There will be 8 where the shallow mortise is 1 1/4" wide and 9/16" deep and the inner mortise is 5/8" wide and 1 7/8" deep. There will be 6 where the shallow mortise is 7/8 " wide and 9/16" deep and the inner mortise is 9/16" wide and 1 7/8" deep. Those mortises make up the 4 bed posts of a bed frame.
The side, head and front rails fit into the shallow part of the above mortises and a slip tenon on those rails locks them into the deeper mortise. Hope that makes sense.
Look up the commercial templates made for Soss hidden hinges, you might get ideas for making your own templates to use with PC style bearing collars.
If you start by building the templates cutting the tenons to fit the routed mortices it's easier than trying to build templates to accept pre-cut tenons.

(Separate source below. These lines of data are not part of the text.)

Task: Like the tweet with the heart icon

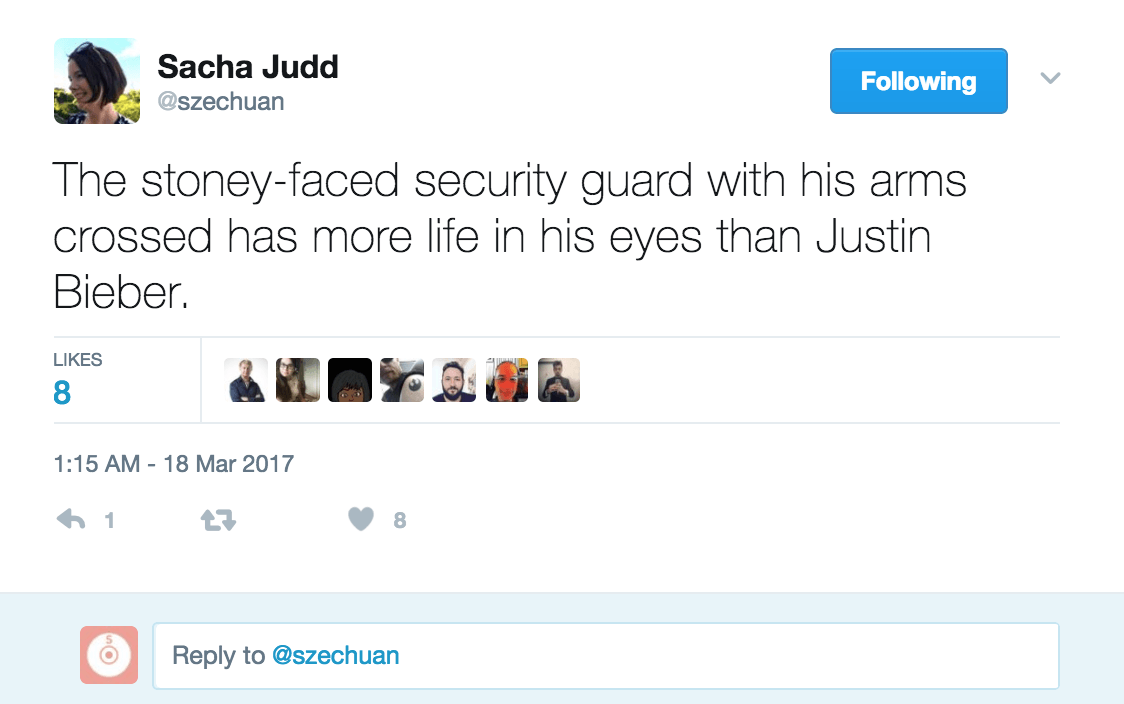Action: (x=361, y=520)
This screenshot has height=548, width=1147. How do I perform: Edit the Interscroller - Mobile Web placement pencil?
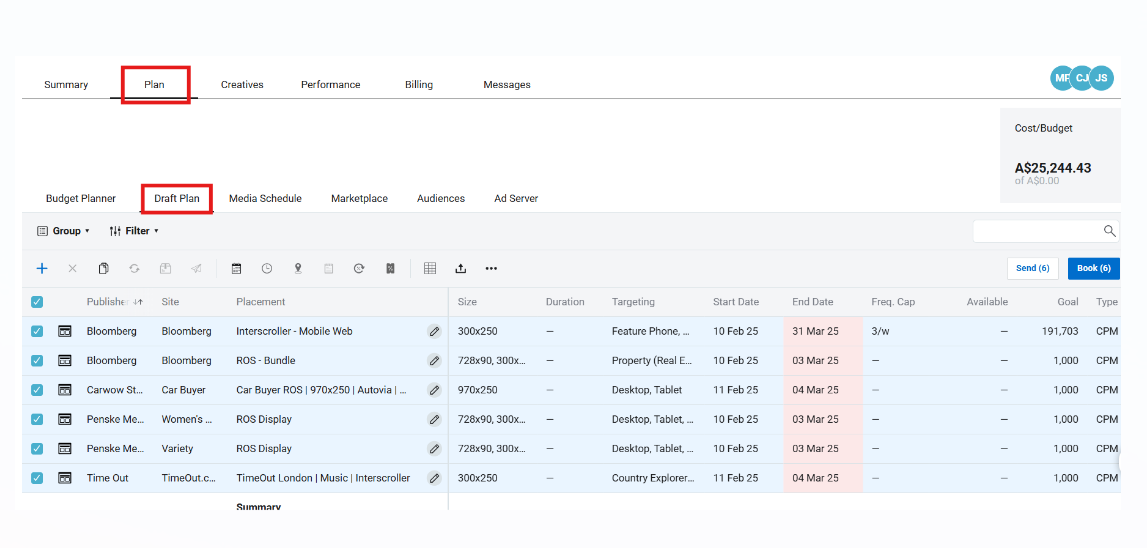(x=434, y=331)
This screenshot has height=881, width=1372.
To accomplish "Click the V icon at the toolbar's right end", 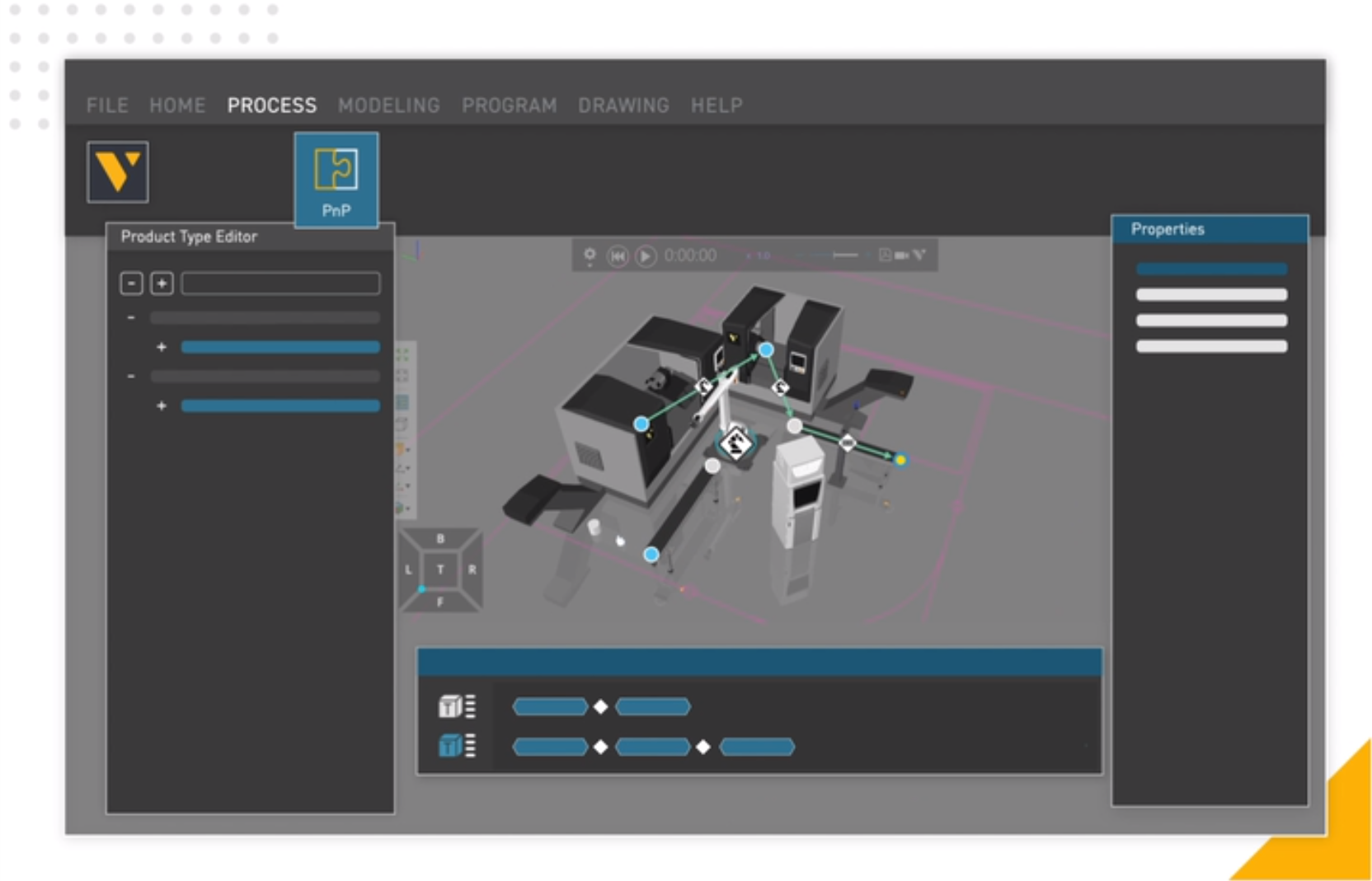I will (x=919, y=255).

I suggest you make templates for both mortises and use a collet on your router. When you make the templates take into account the collet distance and make registration marks on the templates that center the mortises to one another. The suggestion is to start with the smaller mortise and scribe the registration marks also on to your work piece so you have a reference to center the larger mortise template.
This is a great question.
I would use a jig with a guide bushing to ensure accurate travel to cut the outer mortise. You need a slot in a somewhat over size blank. Before cutting anything, run the router to each end of the jig and fix a stop block at the end of travel to mark where the base reaches.

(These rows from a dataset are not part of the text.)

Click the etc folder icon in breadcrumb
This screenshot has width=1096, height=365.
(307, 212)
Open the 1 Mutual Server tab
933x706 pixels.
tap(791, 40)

Cut the first mortise using the full width of the slot.
Use two spacers to limit travel to the centre width then cut - perfect centre every time and adjustable.
I'm basically with Rob ss. I lived for years without guide bushings, so I would use a round base on my router, and attach strips to a piece of flat plywood (or a wide board) that are parallel. Distance apart = Diameter of router base + width of mortise - diameter of router bit. Put strips at each end to limit travel/height of mortise. Then use equal strips on each side to limit travel for narrower mortise. Attach a clamping cleat to bottom of plywood jig parallel to strips for attaching to bed post. Mark base of router and use the base in same orientation for each cut to eliminate any inaccuracy created by router base not being perfectly concentric with bit.
Note: you must use a router bit for deeper mortises that is at least slightly narrower than the mortise, so that each mortise wall is gauged from the strip on its side of the jig, not both from one side.